Built ca 1852 for Stephen D Hall
Design by Charles A Alexander.
The Park Street area was a booming neighborhood in the 1850s. The row houses built in the 1830s had gone bust then recovered. Charles Quincy Clapp was building a fine Italianate mansion for his newly married daughter just above the intersection of Park and Danforth Streets. In 1856, Ruggles Morse would begin his mansion on the corner. But that’s getting ahead of ourselves.
In June of 1851, Stephen purchased the lot for our subject from Charles Quincy Clapp. Clapp is a man worthy of and destined for, his own post. As noted above, Clapp started constructing an Italianate mansion of his own design in the lot just below Hall’s in 1851.
The house is a 3 bay wide by 2 deep arrangement with a rear ell. It’s a bit tall for its width. A feeling emphasized by the sloping site. It is built of brick with granite and wood trim. The Portland Historic Resources Inventory of 1976 lists the style as ‘transitional Greek Revival Italianate’. I will go with Italianate alone as it predominates the composition.
The composition is extremely exuberant. The bay windows of the first-floor project substantially from the wall and are ornamented with attached spiraling columns with acanthus leaf capitals. The bays are topped with heavily modillioned and molded, closed pediments that appear to be taken directly from Palladio or Vitruvius.

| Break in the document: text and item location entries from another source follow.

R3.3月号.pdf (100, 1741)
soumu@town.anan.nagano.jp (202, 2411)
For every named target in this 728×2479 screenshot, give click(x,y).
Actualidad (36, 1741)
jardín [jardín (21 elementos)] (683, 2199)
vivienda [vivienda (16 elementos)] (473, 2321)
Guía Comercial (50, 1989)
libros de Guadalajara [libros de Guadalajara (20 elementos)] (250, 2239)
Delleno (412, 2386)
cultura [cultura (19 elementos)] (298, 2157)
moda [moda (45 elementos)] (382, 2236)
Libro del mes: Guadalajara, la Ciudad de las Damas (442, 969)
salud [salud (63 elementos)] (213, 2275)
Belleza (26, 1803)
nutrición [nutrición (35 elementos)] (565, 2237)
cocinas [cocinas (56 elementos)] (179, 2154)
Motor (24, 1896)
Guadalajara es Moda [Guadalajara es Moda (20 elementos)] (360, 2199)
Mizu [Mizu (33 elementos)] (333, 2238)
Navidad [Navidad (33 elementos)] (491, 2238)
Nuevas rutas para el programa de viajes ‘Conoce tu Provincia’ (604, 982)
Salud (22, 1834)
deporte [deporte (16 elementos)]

Above the bays, the second-floor windows are relatively plain in detail but sit underneath some amazing hoods sitting on heavy scrolled brackets. The central window is narrow but tall and is capped with a hood that is arched above the window. Above the 2nd story windows are very plain architraves and modillioned cornices. The dormer is a modern addition as evidenced by the 1924 tax photo
The entry is the real show stopper on this house. Approached by a set of granite steps in 2 sections and retaining its period cast iron fence, the doors are covered with a powerful roman composition. The roof is supported by deeply fluted columns with very florid capitals. They are very well scaled and are answered with equally well-detailed engaged pilasters on the building wall. Above the columns is a strongly molded architrave with a flower motif boss and those giant modillions from the bay windows.
Lastly, we reach the doors. It goes without saying that these are unique. I know of no other doors in Portland with faces carved into them. Although difficult to confirm, they appear to be there in the tax photo. A version filtered to bring out detail is below.

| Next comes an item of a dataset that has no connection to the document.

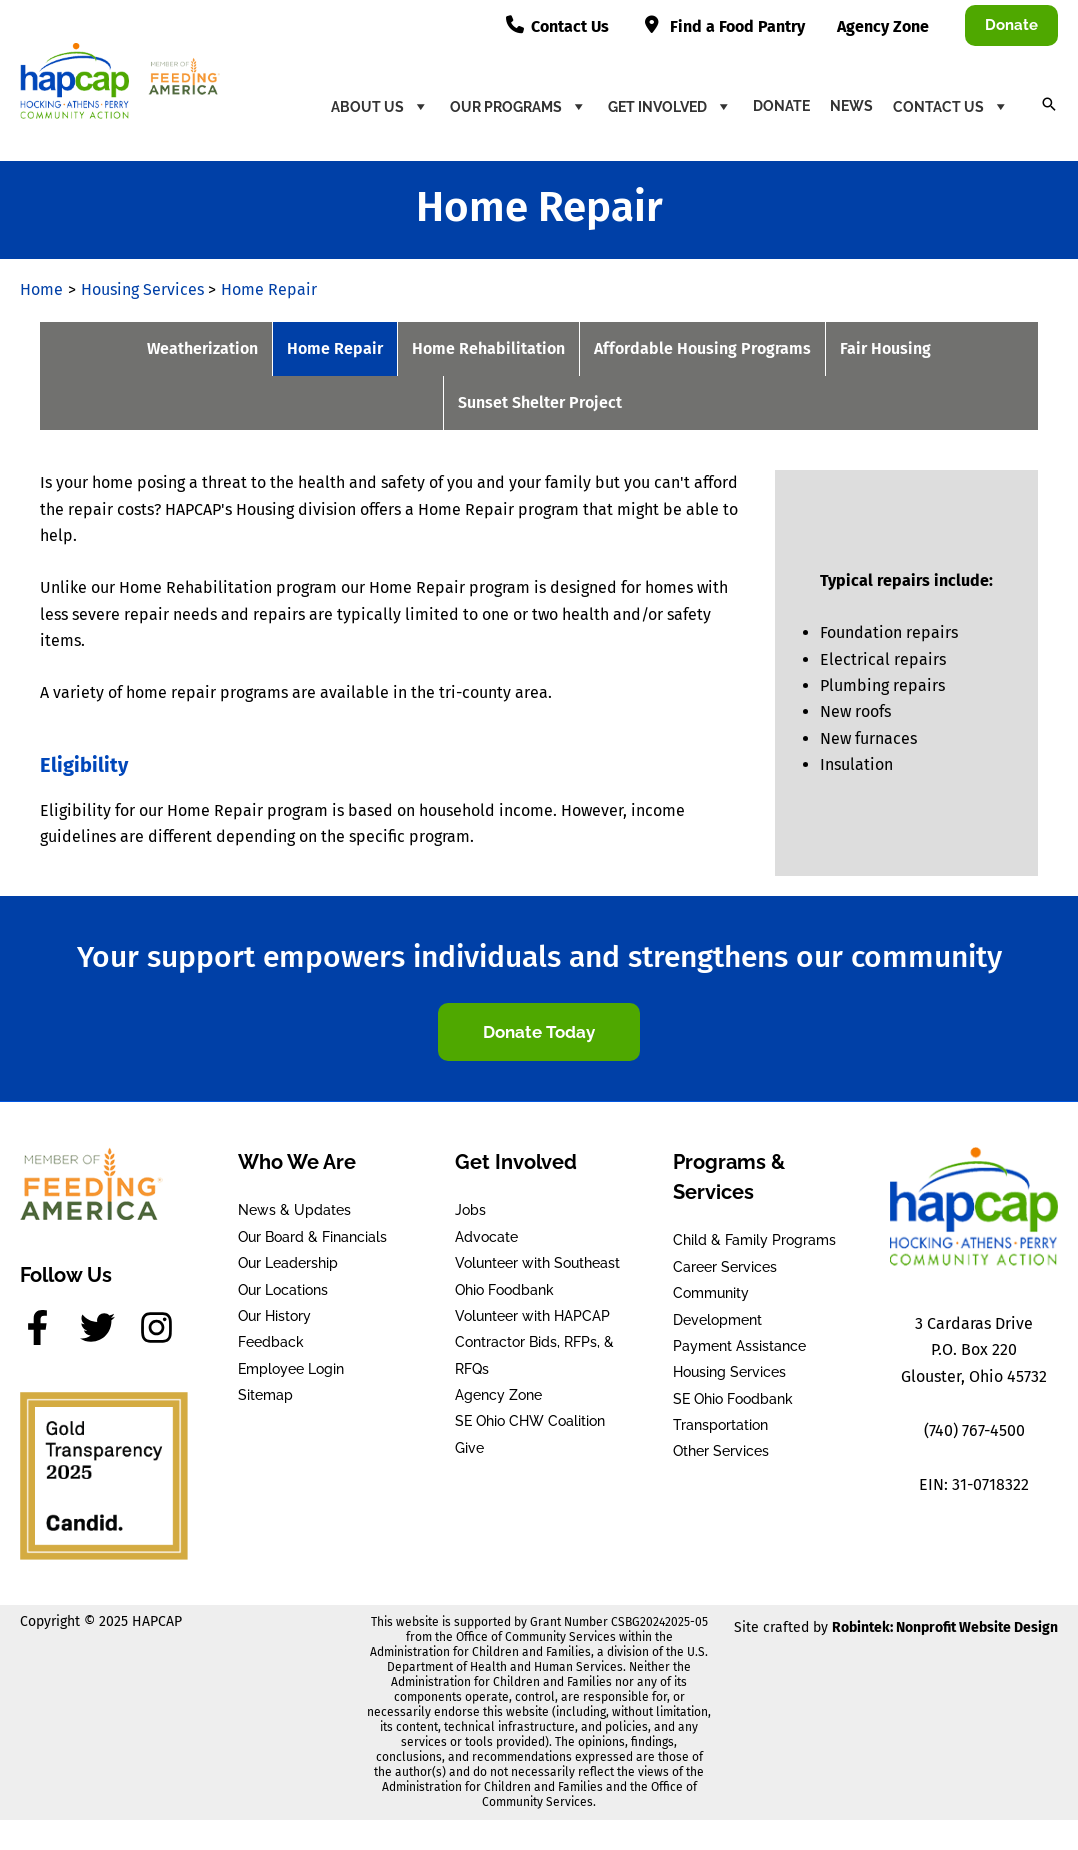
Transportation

I think it’s a young girl. Interestingly, the 1870 census entry for Stephen & Sarah Hall lists a daughter named Sarah who was 22 years old. She would have been 4 or 5 when our subject was built. Seems about the right age for this face. And, to go a little deeper down the rabbit hole, we have the Littlefield family. Nahum Sr & Jr and Charles Littlefield were ship carvers working on Central Wharf in 1853. Stephen Hall was listed as doing business at 1 Central Wharf at the same time. Exactly what his trade was remains something of a mystery. Could one of the Littlefields have carved these faces?
Stephen and Sarah Hall seemed to have suffered a financial crisis in the years leading to the Civil War. The deed history shows a couple of mortgages and more than one foreclosure. In January of 1864, they sold 85 Park Street to Peter & Mary Lane. The Lanes would build their own house on Vaughan Street in 1873. That house was the subject of a previous post.

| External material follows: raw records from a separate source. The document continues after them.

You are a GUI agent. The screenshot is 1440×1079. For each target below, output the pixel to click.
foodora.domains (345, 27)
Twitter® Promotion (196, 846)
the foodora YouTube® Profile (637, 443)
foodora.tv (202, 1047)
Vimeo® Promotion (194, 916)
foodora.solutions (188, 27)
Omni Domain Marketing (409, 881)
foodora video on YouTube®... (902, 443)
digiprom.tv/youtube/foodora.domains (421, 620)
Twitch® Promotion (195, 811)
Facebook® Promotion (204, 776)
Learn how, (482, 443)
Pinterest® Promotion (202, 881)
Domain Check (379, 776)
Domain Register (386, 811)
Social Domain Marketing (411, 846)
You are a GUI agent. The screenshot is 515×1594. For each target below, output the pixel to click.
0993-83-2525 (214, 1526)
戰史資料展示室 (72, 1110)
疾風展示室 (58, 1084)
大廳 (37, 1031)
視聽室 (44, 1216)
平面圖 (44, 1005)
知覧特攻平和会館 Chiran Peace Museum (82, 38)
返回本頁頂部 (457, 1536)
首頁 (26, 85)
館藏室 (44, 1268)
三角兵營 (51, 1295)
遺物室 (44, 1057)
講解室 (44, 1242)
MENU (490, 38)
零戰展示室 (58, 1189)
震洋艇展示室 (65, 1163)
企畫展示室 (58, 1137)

In 1924 the home was owned by a son of James P Baxter, Clinton. It was listed as a single-family dwelling at the time. Today it is listed as a 5-10 family.
The house is in very good shape today. It would seem the owner takes some pride in the building. The paint color is an inspired choice. The verdis gris adds an aged quality. The landscaping is well thought out. The iron fence is in great shape and is the same as seen in 1924.
On a final note, there is the question of attribution. Although there is no documented evidence, I have chosen to attribute the home to Charles A Alexander. There are several reason for this.
- The design is far too unified to have come from the hand of an ‘amateur’. Whoever designed this, and it was ‘designed’, had a substantial grasp of design principles including massing and symmetry along with others.
- The designer had a strong knowledge of materials and how best to use them. As we have seen in his other works, Alexander certainly understood brick and wood well.
- The plan form of a 3 bay wide facade combined with a strong vertical orientation is something Alexander used in the period this house was being built.
All in all, strong arguments for Mr. Charles Alexander as the designer.